A Sensory-Centered Logistic–Arrhenius Framework for Shelf-Life Prediction of Flammulina filiformis Under Different Storage Temperatures

Fresh edible mushrooms deteriorate rapidly during distribution, leading to quality loss, retail rejection, and avoidable waste of product, packaging, and refrigeration resources. Here, we developed a probability-based sensory shelf-life framework for commercially packaged Flammulina filiformis under controlled storage. Three hundred retail packages were stored at 4, 15 and 25 °C. Four sensory defects were scored and integrated into a composite overall quality index (OQ), and the endpoint attainment probability, p (OQ ≥ 3), was modeled by temperature-specific logistic regression. Whiteness, weight loss, polyphenol oxidase (PPO) activity, malondialdehyde (MDA) content, and soluble protein content were measured as supporting quality indices.

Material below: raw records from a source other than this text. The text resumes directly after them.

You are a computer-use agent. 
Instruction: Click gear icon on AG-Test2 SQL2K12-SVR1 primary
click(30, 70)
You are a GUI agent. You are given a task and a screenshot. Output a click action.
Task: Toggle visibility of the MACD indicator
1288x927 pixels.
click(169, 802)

Sensory rejection increased progressively and was accelerated at higher temperatures. Off-odor emerged earlier than the other defects and governed overall acceptability. Logistic models closely tracked endpoint progression and estimated shelf lives of 31.9 h (25 °C), 104.7 h (15 °C), and 261.4 h (4 °C), with relative errors within 3% compared with observed values. This sensory-centered framework provides an interpretable basis for shelf-life prediction and quality management of packaged enoki mushrooms.